For 1997-2013 Gen III/IV (LS1, LS2, LS3, LS7):
- A top-center bolt hole was added at the 12 o’clock "peak" to increase block-to-transmission rigidity
In 2014, GM modified the pattern again for the 2014–present Gen V engines (LT1, L83, L86):
- The 12 o’clock bolt hole moved about an inch to the right.

NOTE: LS crankshaft flanges sit about 0.400 inches further forward (deeper into the block) than a SBC.
attachment points for cast oil pans to lower bellhousing extensions, to reduce NVH.

===GM Ecotec L4 DOHC pattern (2000-2019)===
An example of this pattern can be seen to the right.
- GM Ecotec family (Generation I and II)
- GM LLT and late High Feature family

===Atlas Inline 4/5/6 pattern (2002-2012)===
Atlas family engines use a unique bellhousing pattern which no other GM motors share.
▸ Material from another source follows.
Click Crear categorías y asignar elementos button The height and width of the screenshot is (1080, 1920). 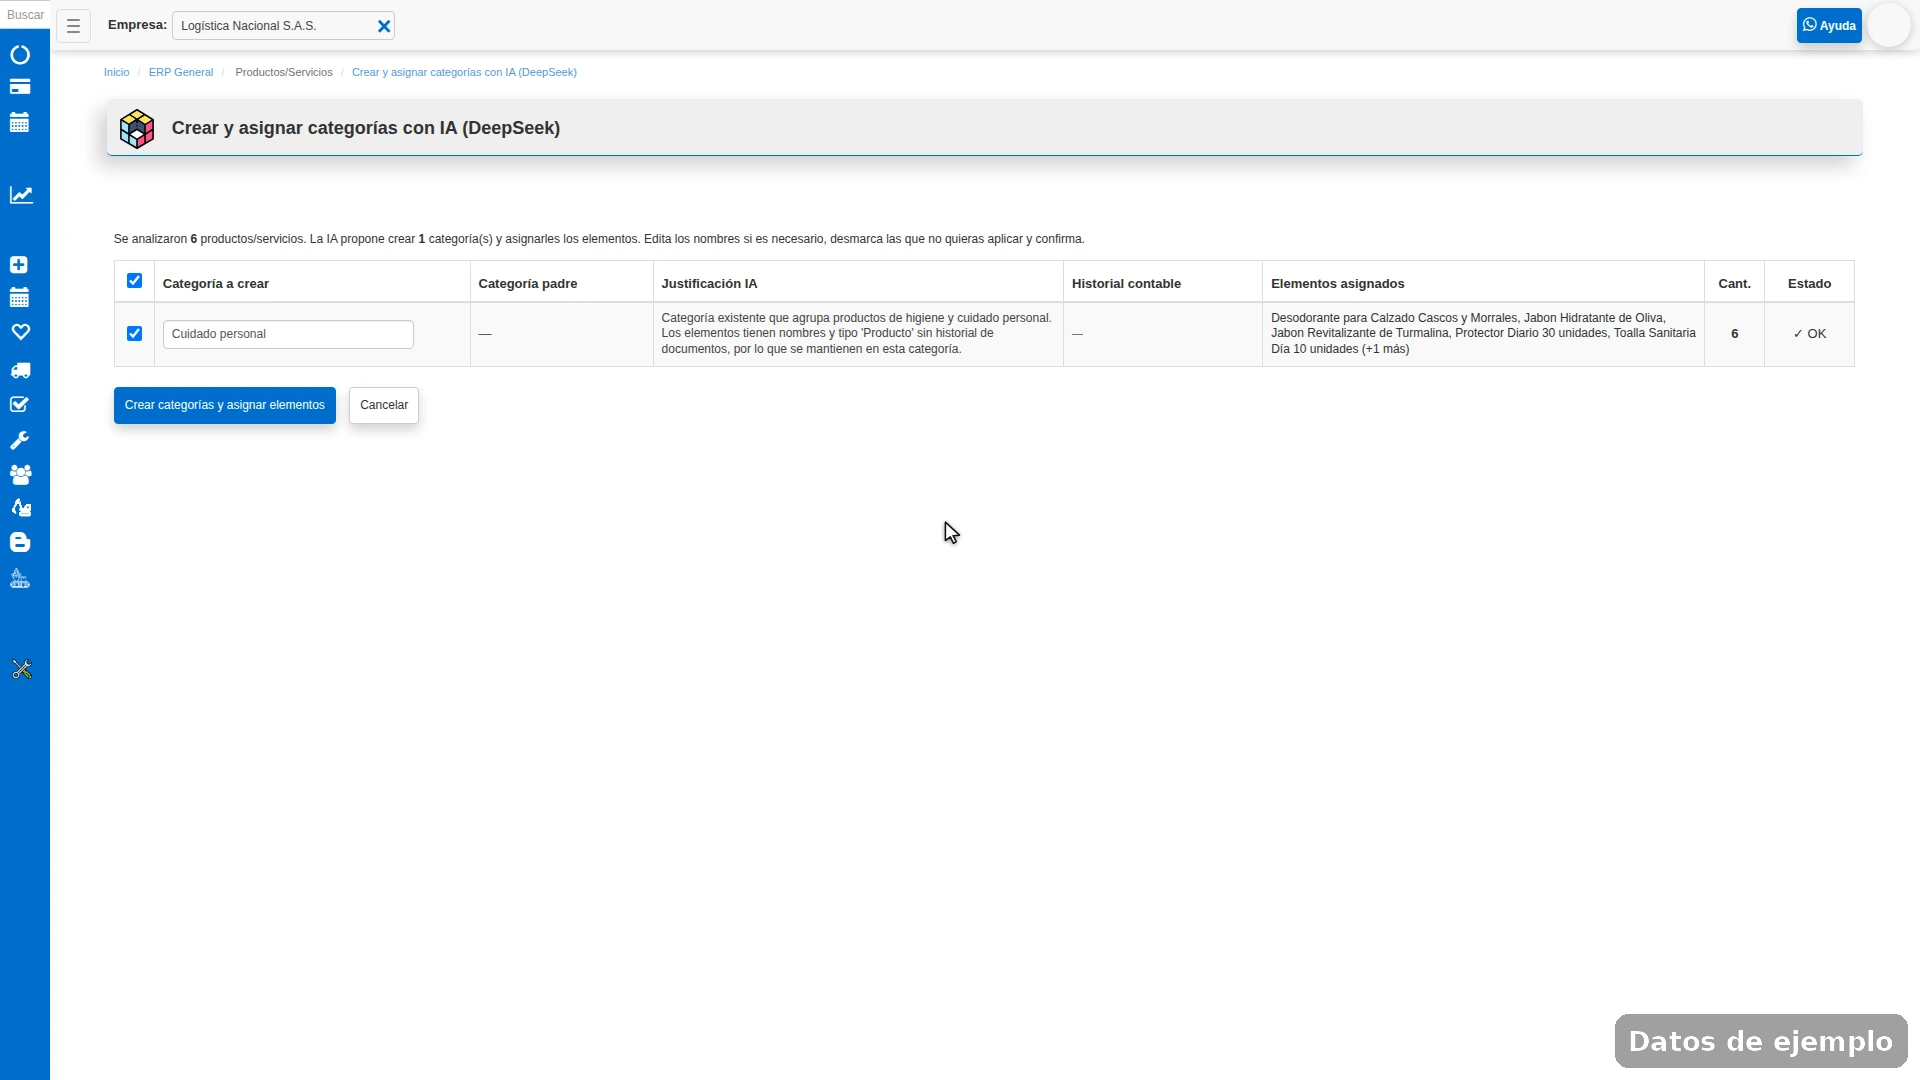click(225, 406)
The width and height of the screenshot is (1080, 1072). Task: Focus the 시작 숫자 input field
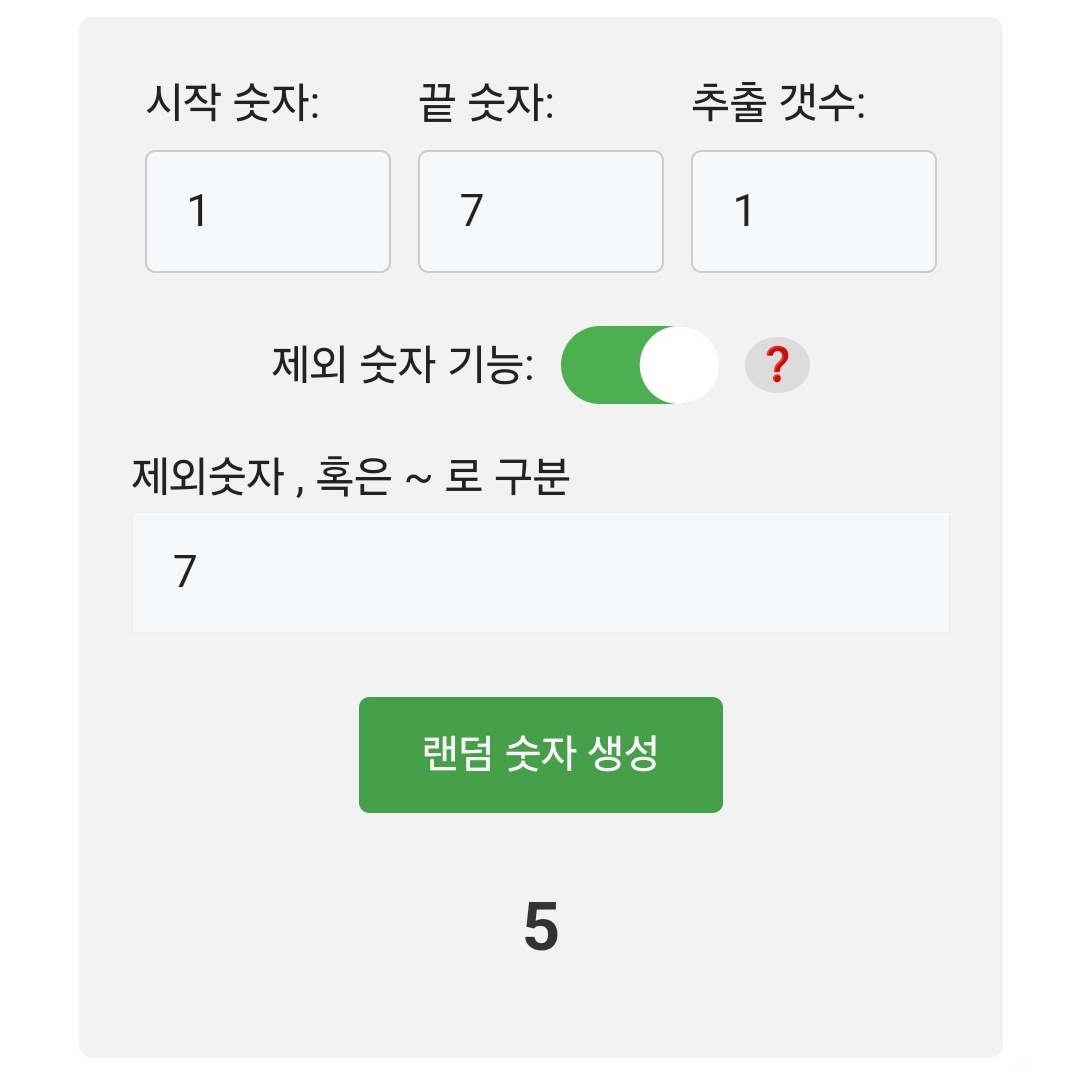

===GM High Feature V6 60° DOHC pattern (2004-present)===
In a 2004 move toward a global engine platform, GM introduced the High Feature V6 ("Alloytec" in Australia/Europe), used in everything from FWD Malibus to RWD Cadillacs and even mid-engine platforms. A new HFV6 bellhousing pattern brought improvements over the previous 1980 "GM Metric" design, including:
- more robust design handles higher torque with reduced NVH (Noise, Vibration, Harshness)
- ribbed casting on the transmission side to reinforce the larger bolt spread
- accommodates all-wheel-drive transfer cases and higher-output transmissions like the 6L80
- the bottom bolts directly into the engine's aluminum oil pan to create a rigid engine-transmission unit
- HFV6 starter pocket fits newer high-torque starters replacing the older bulkier permanent-magnet starters
- larger bolt spread with more "squared off" top pattern compared to the prior Metric bellhousing's semi-circular shape with two very close top bolts

- Cadilac 2.8
- Holden 3.2
- 3.0 LF1, LFW and 4TH generation LGW, LGY
- 3.6 LY7, LLT, LFX, LWR, LCS, LF3, LF4, LFR, LFY and 4TH generation LGX, LGZ
GM High Feature engine

===GM Ecotec Gen III L4 DOHC pattern (2013-2025)===
The completely re-engineered Generation III Ecotec includes a new uniquely shaped bellhousing pattern.